* _WORK REQUEST_:
This task asks for the lines from the one with "Click the strikethrough text 邊緣人很需要" to the final line below, repeated exactly, with pictures omitted.
- - -
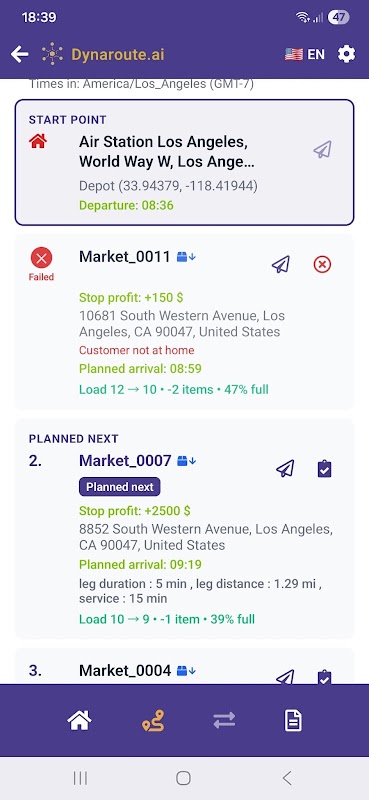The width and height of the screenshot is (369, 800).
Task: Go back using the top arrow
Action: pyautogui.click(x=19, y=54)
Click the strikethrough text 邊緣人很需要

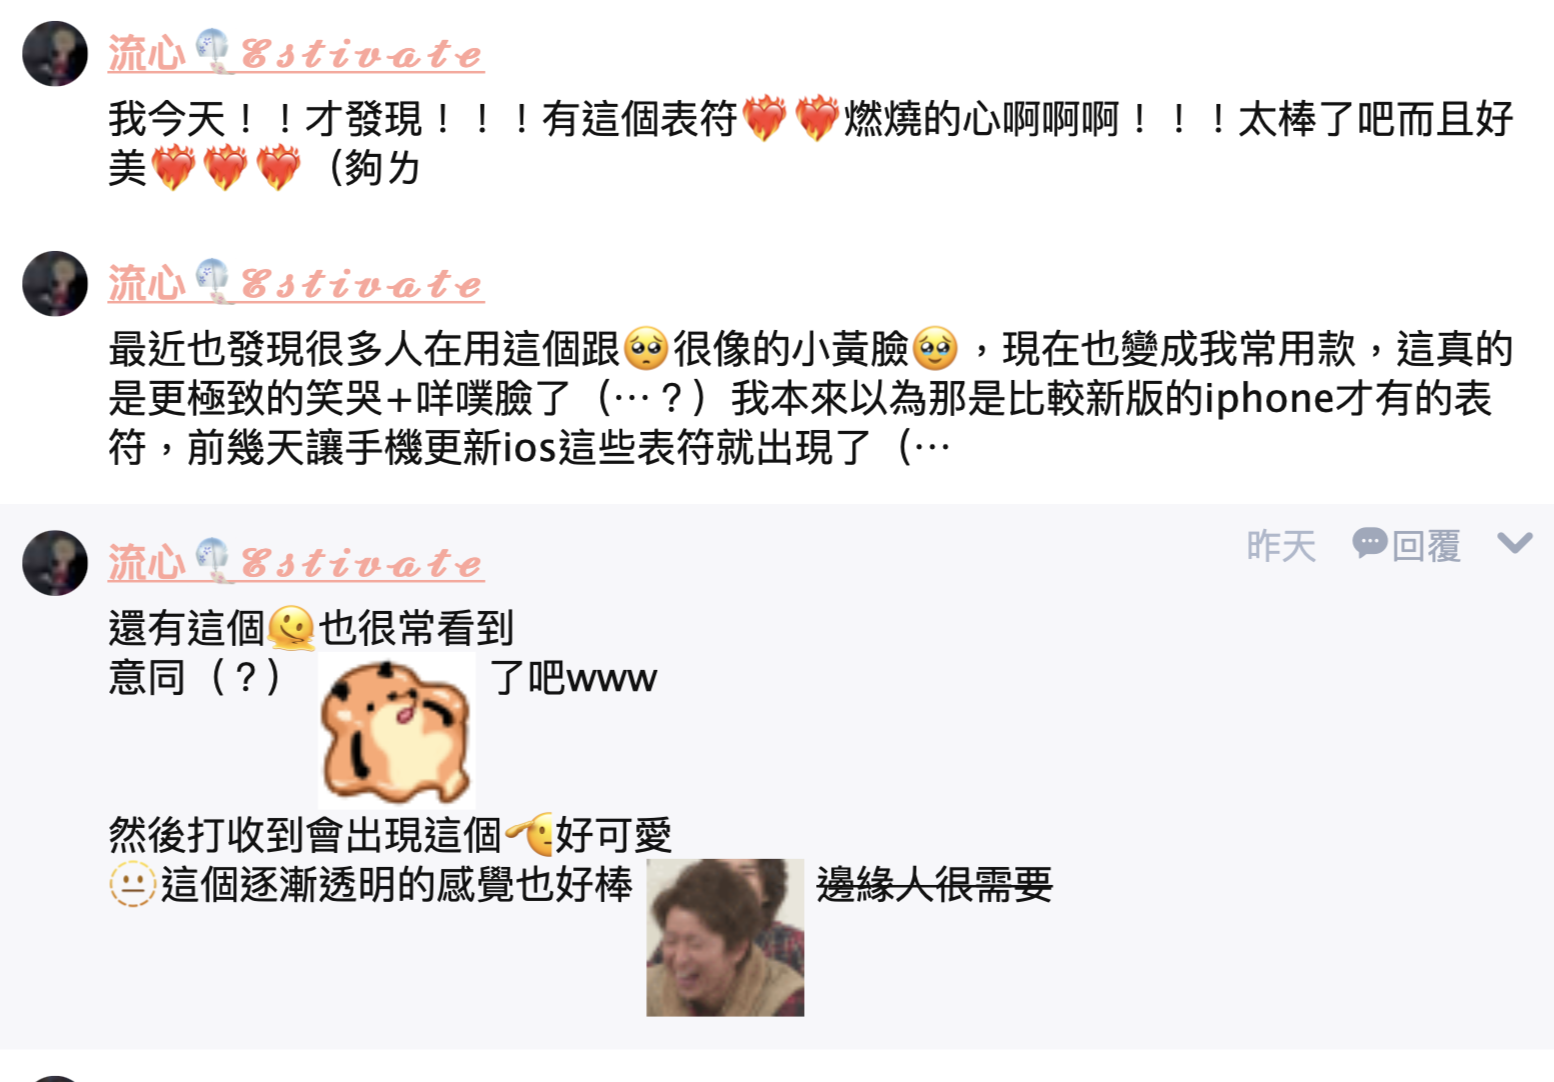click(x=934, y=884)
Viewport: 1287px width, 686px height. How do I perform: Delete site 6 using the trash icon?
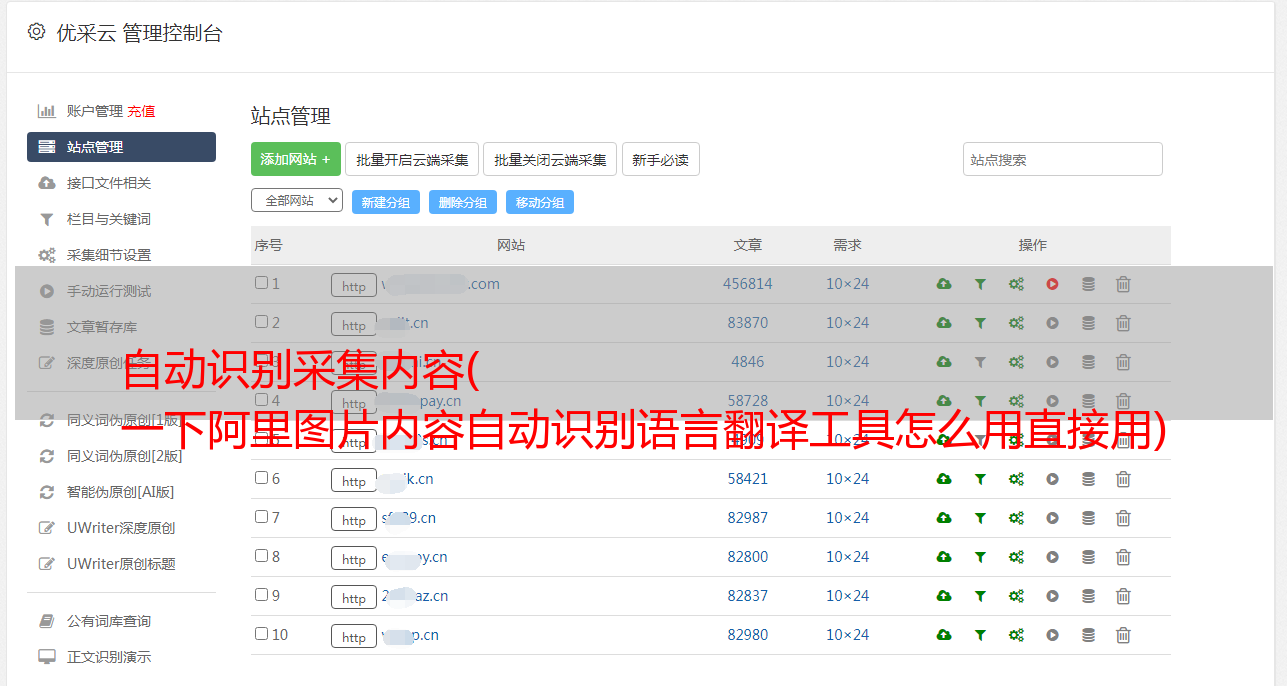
- - -
* _SOLUTION FOR THIS TASK_:
Click the strikethrough text 邊緣人很需要

click(x=934, y=884)
Viewport: 1287px width, 686px height. How do I perform: Delete site 6 using the trash icon?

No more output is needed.